Claude executes it without loading the whole file into its working context.
That combination of written instructions and executable code is what separates a skill from a saved prompt.
Why This Beats a Prompt Library
A shared doc full of prompts is a prompt library.
It still relies on a human to find the right entry, adapt it, run it, and check the result.
A skill collapses those steps into one request.
You describe the deliverable, Claude picks the matching skill, applies your standards, and hands back finished files.
There is also a consistency argument.
Two people prompting the same model get two different results, because they phrase things differently.
Two people invoking the same skill get output shaped by the same instructions.
For agencies producing assets across dozens of client accounts, that alone justifies the setup time.
If the model or the specs change, you edit one file, and every future run inherits the update.
Video Adds More Moving Parts
Video generation carries more baggage than still images, which makes it an even better fit for this approach.
Clip duration limits, frame rates, and model-specific quirks all vary between generation tools.
Then comes the post-processing chain: trimming, format conversion, and hitting compression targets for each platform.
Holding all of that in your head is possible for one person on one project.
It stops being possible when three people share the workflow, or when you come back to it after two months away.
Encoding the chain once inside a skill means the knowledge lives in the repository, not in someone’s memory.
A request like “cut the launch video into three vertical teasers” can then trigger the full sequence without anyone reciting the specs.
Building Your First One
You do not need to hand-write the folder structure.

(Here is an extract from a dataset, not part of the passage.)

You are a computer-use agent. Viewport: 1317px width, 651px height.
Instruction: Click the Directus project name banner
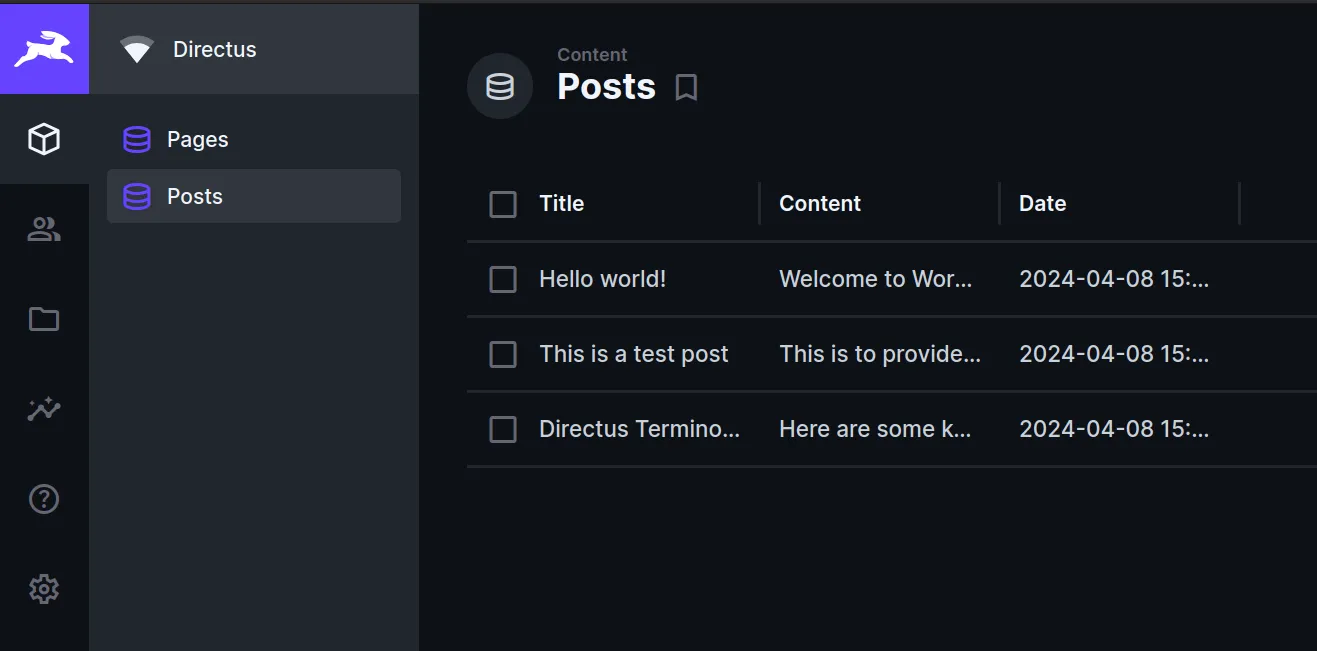[217, 48]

Anthropic’s skill-creator walks through it interactively: it asks about your workflow, drafts the SKILL.md, and bundles the resources.

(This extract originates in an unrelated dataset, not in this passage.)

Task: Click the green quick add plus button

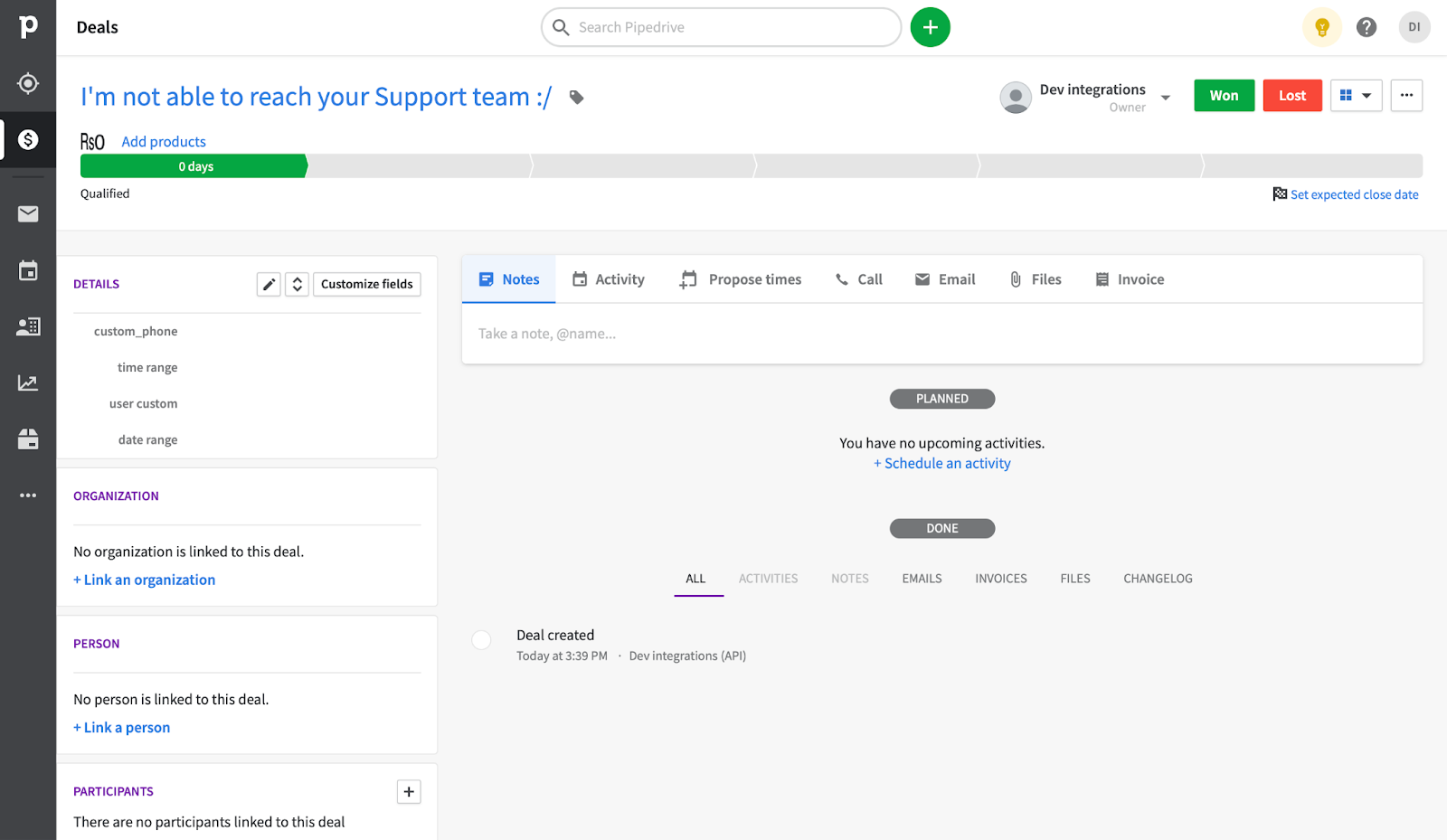Action: [x=930, y=27]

Still, a few habits make generation skills hold up better over time.
Start from a real gap.
Run your current process a few times, note where Claude guesses wrong or asks unnecessary questions, and write the skill to close exactly those gaps.
Keep the main file lean.
Move rarely-used detail, like the full negative prompt list or the archival naming convention, into separate reference files.
Claude reads them only when the task calls for it.

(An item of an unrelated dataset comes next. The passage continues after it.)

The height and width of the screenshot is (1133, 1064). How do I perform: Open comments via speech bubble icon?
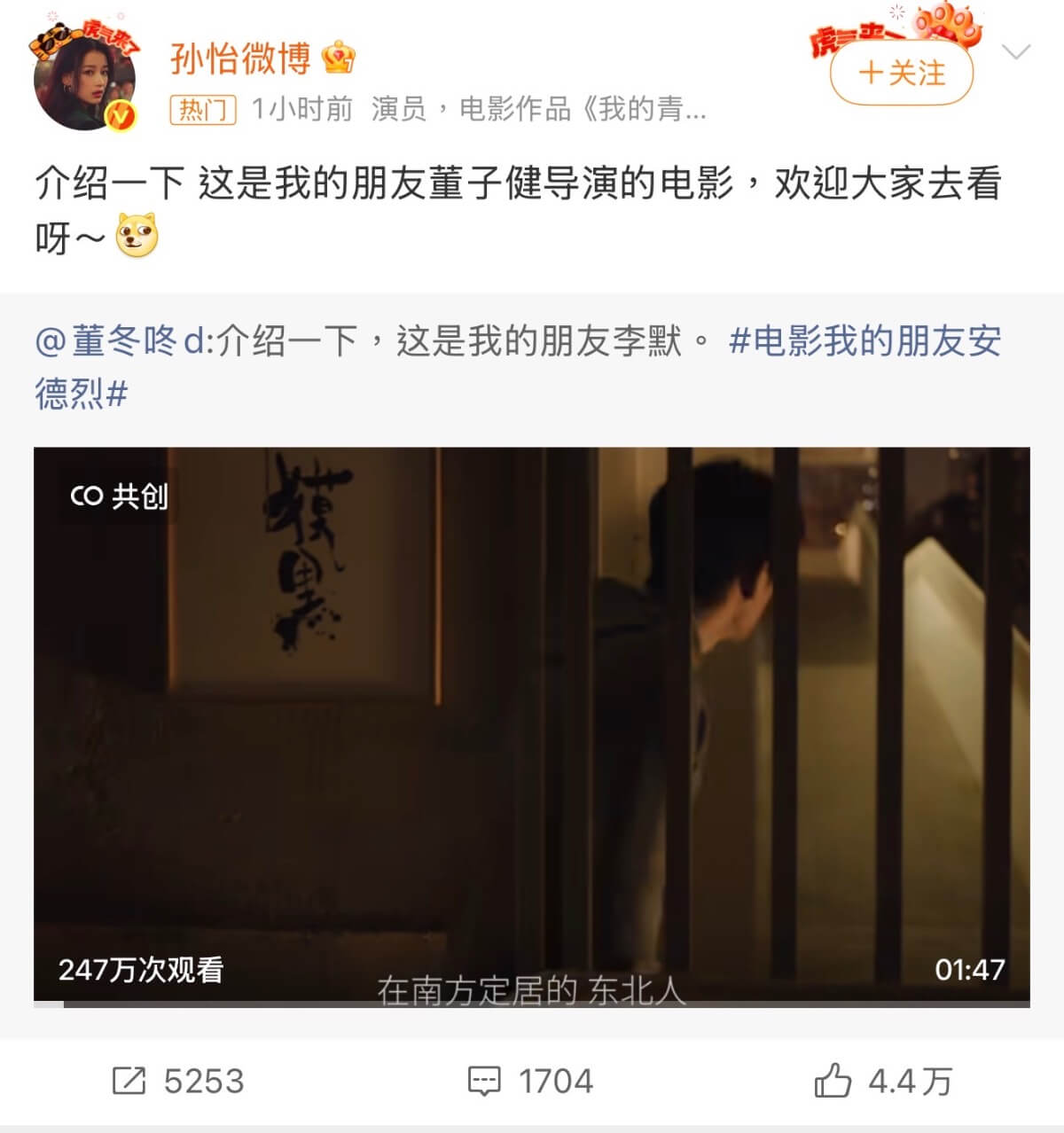[x=484, y=1081]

Write the description carefully.
That one line is what Claude matches against your request.
“Generates product images” is vague, while “generates ecommerce product images on white backgrounds at 2048px” triggers reliably.
Only install skills you trust.
Skills can execute code, so stick to folders you wrote yourself or sources you can verify.
Maintenance Is Part of the Job
Expect to revise after the first week of real use.
Skills do not learn from their own runs.
A SKILL.md is a static file, and successful patterns accumulate in your head until you write them back in.
Treat it like any process document: review it when output drifts, fold in what worked, and version it alongside the rest of your project files.
The upside of that static nature is predictability.
The skill behaves the same way tomorrow as it did today, which is exactly what you want in a production pipeline.
Where the Payoff Shows Up
The teams getting the most from this are not generating more images.
They are spending less time re-explaining how images should be generated.
A repeatable pipeline, where a plain-language request comes in and correctly sized, named, on-brand assets come out, is worth more than any single clever prompt.
Once the skill exists, scaling from ten assets a week to a hundred is mostly a question of API budget, not headcount.
If you already have a generation workflow that works, you have the raw material.
Writing it down as a skill is the smaller half of the job, because you did the hard part when you figured the workflow out.